The official exchange rate of the Central Bank of Nigeria during the two-month period under review was put at N416 to the dollar.
Therefore, by losing 980,000 barrels of crude in February, Nigeria’s oil earnings dropped by N39.6bn in that month.
It also plunged further by N36.3bn in March due to the loss of 744,000 barrels of crude in the month of March.
This implies that the country’s oil earnings during the two-month period dropped by N75.9bn.
Although Nigeria’s oil production quota by OPEC has revolved around 1.8 million barrels per day, the country has repeatedly missed production target due to oil theft.
The average prices of Brent crude, the global benchmark for oil, in February and March 2022 were $97.13/barrel and $117.25/barrel, according to data from the global statistical firm, Statistica.
The official exchange rate of the Central Bank of Nigeria during the two-month period under review was put at N416 to the dollar.
Therefore by losing 980,000 barrels of crude in February, Nigeria’s oil earnings dropped by N39.6bn in that month.
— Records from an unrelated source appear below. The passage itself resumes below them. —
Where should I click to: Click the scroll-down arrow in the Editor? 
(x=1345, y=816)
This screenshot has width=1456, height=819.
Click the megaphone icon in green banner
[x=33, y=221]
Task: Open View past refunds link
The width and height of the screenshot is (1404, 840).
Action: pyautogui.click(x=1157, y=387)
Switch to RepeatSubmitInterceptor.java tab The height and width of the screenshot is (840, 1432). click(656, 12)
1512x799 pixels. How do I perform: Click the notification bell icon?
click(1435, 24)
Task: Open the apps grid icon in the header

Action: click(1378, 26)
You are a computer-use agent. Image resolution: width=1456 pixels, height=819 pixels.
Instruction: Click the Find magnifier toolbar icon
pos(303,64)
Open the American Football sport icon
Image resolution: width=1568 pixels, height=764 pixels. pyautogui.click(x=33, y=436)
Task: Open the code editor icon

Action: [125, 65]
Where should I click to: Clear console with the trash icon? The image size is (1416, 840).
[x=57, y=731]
It also plunged further by N36.3bn in March due to the loss of 744,000 barrels of crude in the month of March.
This implies that the country’s oil earnings during the two-month period dropped by N75.9bn amidst the rise in global crude oil prices and the financial challenges confronting Nigeria as a nation.
International oil benchmark Brent climbed to $111.78 per barrel as at 10:19 AM Nigerian Time on Tuesday from an all-time low of about $10/barrel in 2020.
There have been reports of massive crude oil thefts ongoing in the country’s oil sector over the years.
However, the NNPC’s Group Managing Direction, Mele Kyari, announced recently that measurable outcomes against the massive crude oil theft in the Niger Delta would be visible in three weeks’ time.
Kyari had said, “As we speak now there is a massive disruption to our operations as a result of the activities of vandals and criminals along our pipelines in the Niger Delta area.
“This has brought down our production to levels as low as we have never seen before. Today we are doing less than 1.5 million barrels per day simply because some criminals have decided that they should have some infractions on our pipelines.”
“And that clearly is the biggest form of business disruption that we are facing today,” the NNPC boss had stated.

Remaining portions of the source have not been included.